● EXTRAIT DU TEXTE

========================================

1) Blue Velvet
"On
ne peut se défaire de ce sentiment à la Blue Velvet
que même dans le quartier le plus incroyablement paisible de Los
Angeles, l'ordre sous-jacent pourrait soudain basculer dans l'horreur
ou se révéler moins immuable que prévu."
John Chase (1)
L'ambiance si particulière
des films de David Lynch repose sur la confrontation de deux mondes opposés :
dans la représentation archétypale de la banlieue américaine
paisible surviennent des événements dérangeants,
bizarres, violents ou incompréhensibles -- comme par exemple
la découverte d'une oreille humaine le long d'un sentier, qui ouvre
le film Blue Velvet.
Si la violence est un fait mesurable (malgré les difficultés
à obtenir des chiffres précis), le sentiment d'insécurité
par contre est une réalité beaucoup plus ambiguë, qui
échappe à l'analyse objective. Il varie selon les individus,
les circonstances, les cultures
S'il est difficile à évaluer,
il se prête par contre très bien, comme tout sentiment, à
la description littéraire ou artistique. Les cinéastes hollywoodiens
n'ont pas manqué d'exploiter le potentiel cinématographique
de ce thème ; et ce n'est pas une coïncidence si le cinéma
qui a illustré le mieux le XXe siècle occidental est produit
à Los Angeles, la ville qui a produit le sentiment d'insécurité
sous sa forme la plus contemporaine.
Trottoir ordinaire, le long d'une avenue de Los Angeles, la nuit.
Los Angeles se distingue par un climat d'insécurité très
particulier ; le mode d'apparition de la criminalité y est
très différent de celui qu'on peut observer dans des métropoles
telles que New York, Londres ou Paris. Dans ces villes très densément
peuplées, où l'on côtoie chaque jour des milliers
d'inconnus dans la rue ou dans les transports, on est préparé
à faire face à une certaine forme de violence quotidienne,
inhérente à la réunion en un même lieu de nombreux
êtres humains : micro agressions dans les transports, regards
de biais, irascibilité, violence verbale
Les habitants de
ces villes sont d'ailleurs considérés comme des êtres
nerveux, pressés et agressifs.
Les habitants de Los Angeles, au contraire, sont connus pour leur attitude
détendue. Le stress de la vie urbaine ne fait pas partie de leur
mode de vie ; on n'y est pas confronté quotidiennement à
des citadins agressifs. De toute manière, on ne croise quasiment
pas d'inconnus, puisqu'on se déplace en voiture d'un point à
un autre, en sortant rarement de la sphère privée (communauté
résidentielle, bureau, centre commercial
). Il est assez rare
de se retrouver dans un environnement qui ne correspond pas à sa
catégorie socioprofessionnelle ; on se trouve donc presque
toujours dans des environnements rassurants, car peu surprenants.

========================================

● LIGNES FOURNIES
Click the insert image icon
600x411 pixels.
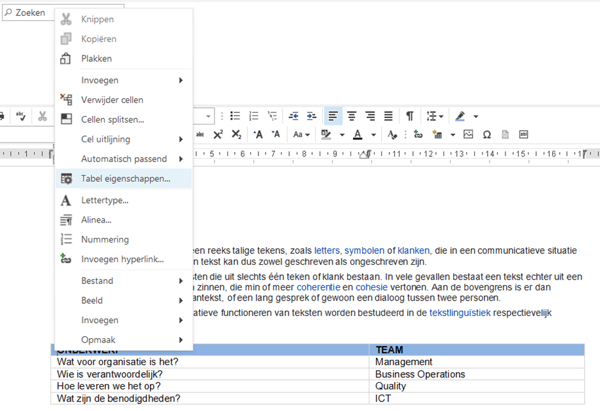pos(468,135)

========================================

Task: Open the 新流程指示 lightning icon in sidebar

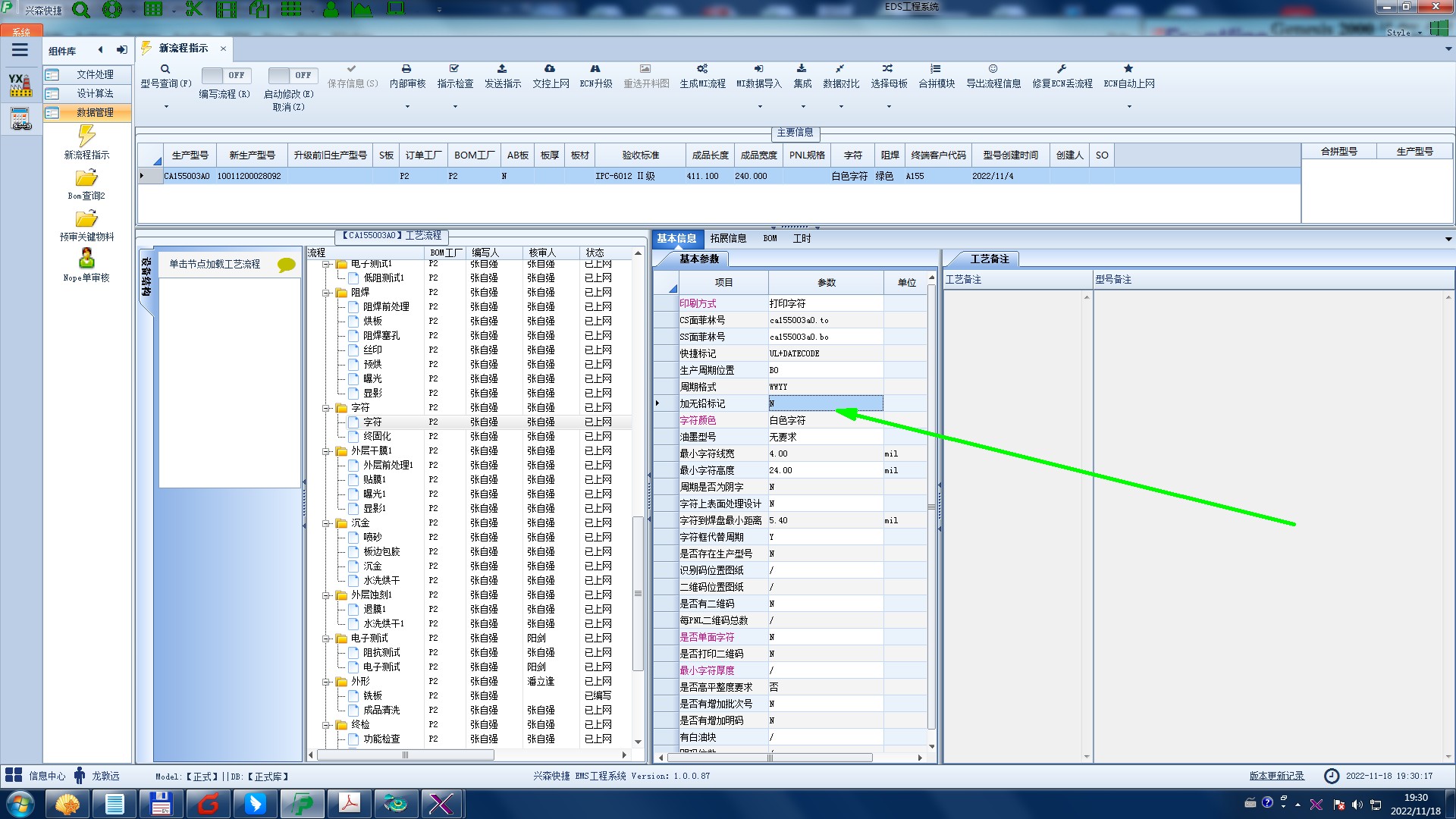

========================================

● CONSIGNE
Indiquez si chaque affirmation ci-dessous concorde avec le texte sur l'insécurité à Los Angeles, en répondant par oui ou non et en citant sans modification les mots du texte qui le prouvent.
1. La violence y est présentée comme un fait mesurable.
2. À Los Angeles, on croise chaque jour des milliers d'inconnus.
3. Le film Blue Velvet s'ouvre sur la découverte d'une oreille humaine.

● CORRIGÉ
1. Oui : « Si la violence est un fait mesurable »
2. Non : « De toute manière, on ne croise quasiment pas d'inconnus, puisqu'on se déplace en voiture d'un point à un autre »
3. Oui : « la découverte d'une oreille humaine le long d'un sentier, qui ouvre le film Blue Velvet »